10 de janeiro de 2015

Kafka e a boneca viajante


Contam que certa vez o escritor Franz Kafka encontrou uma garotinha no parque onde costumava fazer caminhadas diárias. Ele estava chorando: perderá sua boneca e estava desolada.

Kafka ofereceu ajuda para procurar a boneca e combinou que encontraria a garotinha no dia seguinte no mesmo lugar.  Impossibilitado de encontrar a boneca, ele escreveu uma carta que teria sido enviada pela boneca e leu para a menina quando se encontraram.

"Por favor, não chore por mim. estou saindo em uma viagem para conhecer o mundo. Eu escreverei sempre contando minhas aventuras.". 

Este foi o começo de muitas cartas. Quando eles, Kafka e a garotinha, se encontravam ele lia os relatos das aventuras da boneca, compostas por ele mesmo cuidadosamente, e isso se sentia feliz e confortada.

Quando os encontros estavam para ser encerrados, o escritor presenteou a menina com uma boneca. Ela obviamente viu que a boneca era diferente daquela que ela perdeu. Pres]a ao vestido uma carta explicava: "minhas viagens me transformaram..."
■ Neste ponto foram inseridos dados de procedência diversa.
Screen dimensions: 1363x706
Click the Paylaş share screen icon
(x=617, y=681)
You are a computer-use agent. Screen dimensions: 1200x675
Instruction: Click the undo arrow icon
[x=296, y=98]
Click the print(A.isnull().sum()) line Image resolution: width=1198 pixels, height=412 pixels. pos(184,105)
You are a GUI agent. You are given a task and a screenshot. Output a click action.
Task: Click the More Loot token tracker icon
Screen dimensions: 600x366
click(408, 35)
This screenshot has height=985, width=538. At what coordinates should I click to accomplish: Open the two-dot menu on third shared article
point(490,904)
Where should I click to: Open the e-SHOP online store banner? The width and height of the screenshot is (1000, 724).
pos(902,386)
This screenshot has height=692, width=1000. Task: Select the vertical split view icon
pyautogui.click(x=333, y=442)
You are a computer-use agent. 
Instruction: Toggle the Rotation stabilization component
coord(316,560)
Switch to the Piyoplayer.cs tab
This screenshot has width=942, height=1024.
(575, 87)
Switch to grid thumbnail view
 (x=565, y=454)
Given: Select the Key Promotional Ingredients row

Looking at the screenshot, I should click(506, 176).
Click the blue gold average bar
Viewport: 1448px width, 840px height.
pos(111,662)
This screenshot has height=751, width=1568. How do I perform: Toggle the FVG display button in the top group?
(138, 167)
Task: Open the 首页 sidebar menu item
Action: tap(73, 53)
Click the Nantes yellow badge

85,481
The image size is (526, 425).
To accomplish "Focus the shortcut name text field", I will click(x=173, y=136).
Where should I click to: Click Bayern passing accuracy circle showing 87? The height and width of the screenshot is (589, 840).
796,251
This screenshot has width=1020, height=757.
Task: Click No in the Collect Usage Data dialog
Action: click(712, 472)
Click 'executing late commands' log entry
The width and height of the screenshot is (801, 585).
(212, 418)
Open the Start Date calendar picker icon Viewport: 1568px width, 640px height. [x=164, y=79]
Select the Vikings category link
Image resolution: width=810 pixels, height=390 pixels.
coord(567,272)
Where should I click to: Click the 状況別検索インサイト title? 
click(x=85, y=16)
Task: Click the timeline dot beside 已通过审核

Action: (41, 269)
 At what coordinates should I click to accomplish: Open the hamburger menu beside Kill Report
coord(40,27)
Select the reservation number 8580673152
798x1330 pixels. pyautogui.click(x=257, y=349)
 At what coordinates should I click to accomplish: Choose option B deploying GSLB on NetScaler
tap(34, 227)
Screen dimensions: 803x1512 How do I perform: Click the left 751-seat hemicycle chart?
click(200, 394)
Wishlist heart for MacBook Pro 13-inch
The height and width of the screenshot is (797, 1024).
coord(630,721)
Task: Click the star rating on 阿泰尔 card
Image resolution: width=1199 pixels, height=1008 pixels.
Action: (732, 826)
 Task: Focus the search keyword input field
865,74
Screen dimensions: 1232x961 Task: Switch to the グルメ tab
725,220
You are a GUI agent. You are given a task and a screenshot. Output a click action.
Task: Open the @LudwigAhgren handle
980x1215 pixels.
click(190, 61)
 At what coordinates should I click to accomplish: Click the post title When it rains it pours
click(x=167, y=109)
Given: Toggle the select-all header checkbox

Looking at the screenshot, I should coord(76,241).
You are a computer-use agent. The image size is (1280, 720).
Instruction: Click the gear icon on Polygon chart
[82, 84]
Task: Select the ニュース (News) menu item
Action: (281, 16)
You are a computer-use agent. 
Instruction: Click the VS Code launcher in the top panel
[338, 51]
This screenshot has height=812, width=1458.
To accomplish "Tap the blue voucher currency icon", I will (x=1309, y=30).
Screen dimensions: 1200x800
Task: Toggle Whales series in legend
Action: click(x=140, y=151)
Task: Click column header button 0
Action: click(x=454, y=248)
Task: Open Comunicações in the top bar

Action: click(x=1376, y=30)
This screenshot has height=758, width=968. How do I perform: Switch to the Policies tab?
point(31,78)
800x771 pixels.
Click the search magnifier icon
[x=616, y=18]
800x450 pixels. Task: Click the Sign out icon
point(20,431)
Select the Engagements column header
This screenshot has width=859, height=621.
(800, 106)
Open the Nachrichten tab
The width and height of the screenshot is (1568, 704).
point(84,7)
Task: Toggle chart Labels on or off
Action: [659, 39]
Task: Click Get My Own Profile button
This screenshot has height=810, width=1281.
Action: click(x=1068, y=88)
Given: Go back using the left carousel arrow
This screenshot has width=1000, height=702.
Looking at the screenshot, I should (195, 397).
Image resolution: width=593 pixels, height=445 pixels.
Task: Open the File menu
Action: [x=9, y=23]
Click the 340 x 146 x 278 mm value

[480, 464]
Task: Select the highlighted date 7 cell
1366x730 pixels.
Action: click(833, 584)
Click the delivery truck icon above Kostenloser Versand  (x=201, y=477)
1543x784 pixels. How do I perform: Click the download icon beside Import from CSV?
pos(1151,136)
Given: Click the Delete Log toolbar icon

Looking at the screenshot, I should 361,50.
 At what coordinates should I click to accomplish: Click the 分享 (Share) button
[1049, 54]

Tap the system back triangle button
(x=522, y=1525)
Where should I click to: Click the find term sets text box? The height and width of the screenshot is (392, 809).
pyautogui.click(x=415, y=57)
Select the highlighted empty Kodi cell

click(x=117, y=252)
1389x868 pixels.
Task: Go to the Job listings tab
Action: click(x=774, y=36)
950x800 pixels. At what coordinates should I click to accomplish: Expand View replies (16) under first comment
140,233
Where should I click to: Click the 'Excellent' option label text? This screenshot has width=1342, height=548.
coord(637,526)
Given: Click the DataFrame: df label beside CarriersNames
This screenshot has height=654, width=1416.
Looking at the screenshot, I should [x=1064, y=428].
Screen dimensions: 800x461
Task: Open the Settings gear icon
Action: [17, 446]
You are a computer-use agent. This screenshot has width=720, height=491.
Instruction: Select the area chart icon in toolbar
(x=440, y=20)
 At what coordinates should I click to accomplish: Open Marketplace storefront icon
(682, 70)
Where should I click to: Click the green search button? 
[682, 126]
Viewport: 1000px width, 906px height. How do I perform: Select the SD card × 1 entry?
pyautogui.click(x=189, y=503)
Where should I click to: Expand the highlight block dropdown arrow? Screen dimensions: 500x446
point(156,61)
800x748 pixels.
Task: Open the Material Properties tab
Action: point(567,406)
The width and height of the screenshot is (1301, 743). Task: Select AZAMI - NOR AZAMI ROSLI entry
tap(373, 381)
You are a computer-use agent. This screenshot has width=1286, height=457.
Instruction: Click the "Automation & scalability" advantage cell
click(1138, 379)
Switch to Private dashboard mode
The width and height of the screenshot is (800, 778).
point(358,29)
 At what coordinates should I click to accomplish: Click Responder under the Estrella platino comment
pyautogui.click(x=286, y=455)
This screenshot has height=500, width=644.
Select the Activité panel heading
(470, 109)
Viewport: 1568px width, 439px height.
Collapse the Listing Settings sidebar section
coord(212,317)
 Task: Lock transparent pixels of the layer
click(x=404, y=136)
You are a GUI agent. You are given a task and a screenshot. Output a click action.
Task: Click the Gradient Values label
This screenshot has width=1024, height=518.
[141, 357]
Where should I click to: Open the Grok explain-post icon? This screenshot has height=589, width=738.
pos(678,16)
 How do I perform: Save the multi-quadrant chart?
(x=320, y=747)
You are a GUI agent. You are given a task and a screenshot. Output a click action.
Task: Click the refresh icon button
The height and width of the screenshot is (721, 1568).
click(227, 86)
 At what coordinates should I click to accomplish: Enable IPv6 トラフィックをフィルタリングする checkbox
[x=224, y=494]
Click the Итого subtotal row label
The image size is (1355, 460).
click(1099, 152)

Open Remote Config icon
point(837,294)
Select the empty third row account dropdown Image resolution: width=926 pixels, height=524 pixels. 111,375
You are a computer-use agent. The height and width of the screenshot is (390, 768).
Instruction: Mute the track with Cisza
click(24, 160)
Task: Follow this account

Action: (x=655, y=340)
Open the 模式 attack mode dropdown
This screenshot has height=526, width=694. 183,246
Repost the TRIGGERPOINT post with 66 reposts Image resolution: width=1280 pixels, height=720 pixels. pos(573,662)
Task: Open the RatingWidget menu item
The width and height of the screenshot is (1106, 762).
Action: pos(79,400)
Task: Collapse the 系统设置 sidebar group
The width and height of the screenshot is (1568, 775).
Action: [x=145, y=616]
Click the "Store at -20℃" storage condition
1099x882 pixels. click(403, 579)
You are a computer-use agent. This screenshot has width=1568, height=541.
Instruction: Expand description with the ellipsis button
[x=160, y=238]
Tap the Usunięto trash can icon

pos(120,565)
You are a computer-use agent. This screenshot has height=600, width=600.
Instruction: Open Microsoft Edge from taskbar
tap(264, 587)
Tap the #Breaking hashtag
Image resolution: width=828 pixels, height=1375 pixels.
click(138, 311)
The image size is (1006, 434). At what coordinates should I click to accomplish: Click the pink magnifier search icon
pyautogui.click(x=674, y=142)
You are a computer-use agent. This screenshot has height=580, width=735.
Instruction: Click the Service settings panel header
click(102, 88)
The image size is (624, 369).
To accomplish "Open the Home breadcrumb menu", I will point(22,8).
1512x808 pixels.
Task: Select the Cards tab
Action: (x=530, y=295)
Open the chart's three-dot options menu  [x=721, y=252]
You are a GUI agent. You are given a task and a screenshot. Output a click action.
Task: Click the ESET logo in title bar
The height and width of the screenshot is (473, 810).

Muitos anos depois, agora crescida, ela encontrou outra carta dentro da surrada boneca que Kafka havia reposto. Em resumo, ela dizia isso:
"Tudo o que você ama, eventualmente perderá. mas no fim, o amor retornará de formas diferentes"
Essa é uma das versões sobre essa história sobre Kafka.

Franz Kafka (Praga, 3 de julho de 1883 — Klosterneuburg, 3 de junho de 1924) foi um escritor tcheco, autor de romances e contos, considerado pelos críticos como um dos escritores mais influentes do século XX. A maior parte de sua obra, como A Metamorfose, O Processo e O Castelo, está repleta de temas e arquétipos de alienação e brutalidade física e psicológica, conflito entre pais e filhos, personagens com missões aterrorizantes, labirintos burocráticos e transformações místicas.